HPA installs lithium or lead acid batteries in internal combustion vehicles that are connected in series to form banks with voltages ranging from 48 to 144 volts which determines the top speed of the car.
The technology has been tested in 10 vehicles so far and top speeds exceeding 100kms per hour have been achieved, which is suitable for urban areas.
The electric vehicles were found to be significantly cheaper than their traditional counterparts.
The team found that drivers would typically spend 500 pesos a week on fuel (£20) for an automobile with an internal combustion engine compared to the converted vehicles that cost about the same amount every two months.
The cost of converting vehicles is currently high at 130,000 pesos (£5,300), especially for a relatively poor country like Mexico, although this would be brought down if the process was commercialised.
"We [install] the engine, controller, batteries, transmission adapter plate, power cables and charger so that people can have a ready to run vehicle", said Ruiz Garcia, a graduate from Mexican university UNAM, who worked on the project.

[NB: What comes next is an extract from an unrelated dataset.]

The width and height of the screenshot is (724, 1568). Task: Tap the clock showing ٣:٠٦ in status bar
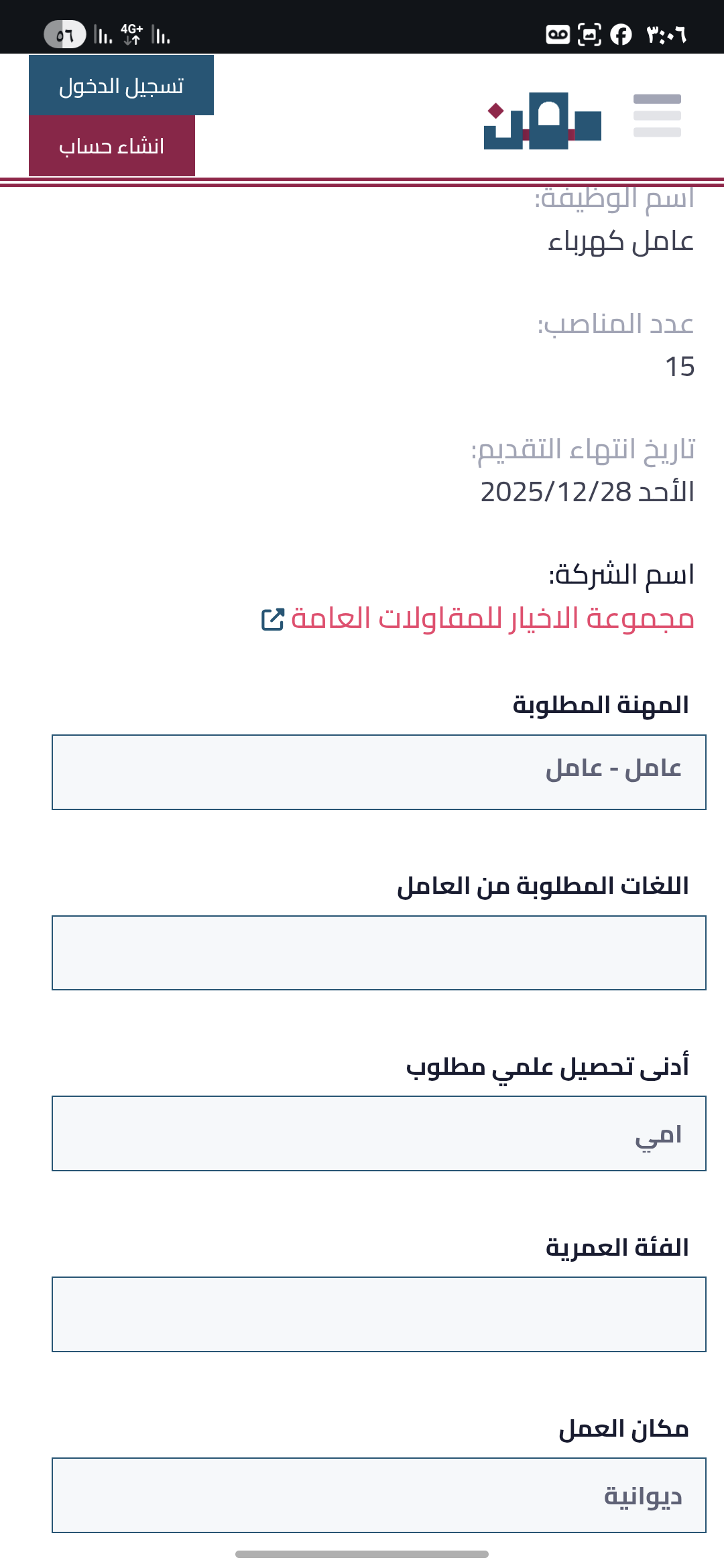coord(666,34)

The conversion process begins with the extraction of the internal combustion engine, after which an electric motor is adapted to fit the vehicle and space is allocated to house the battery bank.
"Currently the cost of new electric vehicles are not accessible, over half a million pesos, this aroused my desire that society has access to this technology," said Hector Ruiz García, director of HPA.
After conversion, the vehicle can be connected to any existing socket and has an expected lifetime of more than 10 years.
"There is no limitation on the size of the car, only larger, more investment is required, but can make any conversion,” Garcia added.
"The importance of these conversions to electric cars resides in demonstrating that this is a technology available to everyone. Our intention is that the vehicle fleet is not increased, but rather existing and obsolete and are reused to generate both economic, social and environmental benefits.”
Global electric vehicle sales are increasing at a slower rate than previously predicted, although improving technology and reducing costs are helping to increase take-up.
Germany introduced a discount scheme to encourage electric vehicle buyers earlier this year that saw almost 2,000 people take advantage in the first month alone.